Neurobiology of aging (Impact Factor: 5.01). 03/2012; 33(3):603-616.e3. DOI: 10.1016/j.neurobiolaging.2010.04.002
Source: PubMed

ABSTRACT Delirium is an acute, severe neuropsychiatric syndrome, characterized by cognitive deficits, that is highly prevalent in aging and dementia and is frequently precipitated by peripheral infections. Delirium is poorly understood and the lack of biologically relevant animal models has limited basic research. Here we hypothesized that synaptic loss and accompanying microglial priming during chronic neurodegeneration in the ME7 mouse model of prion disease predisposes these animals to acute dysfunction in the region of prior pathology upon systemic inflammatory activation. Lipopolysaccharide (LPS; 100 μg/kg) induced acute and transient working memory deficits in ME7 animals on a novel T-maze task, but did not do so in normal animals.

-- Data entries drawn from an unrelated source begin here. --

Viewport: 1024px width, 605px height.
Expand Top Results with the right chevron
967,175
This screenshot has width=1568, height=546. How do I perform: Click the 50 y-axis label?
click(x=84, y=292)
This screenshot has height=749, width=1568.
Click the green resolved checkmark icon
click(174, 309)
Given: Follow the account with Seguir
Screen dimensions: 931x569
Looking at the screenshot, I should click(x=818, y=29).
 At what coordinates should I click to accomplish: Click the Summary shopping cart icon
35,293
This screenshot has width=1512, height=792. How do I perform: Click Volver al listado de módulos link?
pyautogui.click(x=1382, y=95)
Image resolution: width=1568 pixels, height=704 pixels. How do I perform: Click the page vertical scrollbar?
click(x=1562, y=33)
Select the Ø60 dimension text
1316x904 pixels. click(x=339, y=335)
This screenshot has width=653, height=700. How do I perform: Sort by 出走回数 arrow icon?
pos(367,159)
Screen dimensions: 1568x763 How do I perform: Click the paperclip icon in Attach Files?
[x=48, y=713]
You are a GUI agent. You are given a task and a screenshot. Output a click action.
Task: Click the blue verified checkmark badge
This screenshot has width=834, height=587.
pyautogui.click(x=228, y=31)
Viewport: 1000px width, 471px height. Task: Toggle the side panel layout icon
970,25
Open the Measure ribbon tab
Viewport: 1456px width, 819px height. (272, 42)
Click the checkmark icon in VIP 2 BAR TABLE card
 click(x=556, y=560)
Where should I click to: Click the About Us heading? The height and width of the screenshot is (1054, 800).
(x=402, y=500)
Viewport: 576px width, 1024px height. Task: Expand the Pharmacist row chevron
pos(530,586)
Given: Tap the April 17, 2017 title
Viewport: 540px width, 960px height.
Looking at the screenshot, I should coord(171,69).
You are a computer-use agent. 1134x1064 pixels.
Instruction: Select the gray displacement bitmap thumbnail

LPS-treated ME7 animals showed heightened and prolonged transcription of inflammatory mediators in the central nervous system (CNS), compared with LPS-treated normal animals, despite having equivalent levels of circulating cytokines. The demonstration that prior synaptic loss and microglial priming are predisposing factors for acute cognitive impairments induced by systemic inflammation suggests an important animal model with which to study aspects of delirium during dementia.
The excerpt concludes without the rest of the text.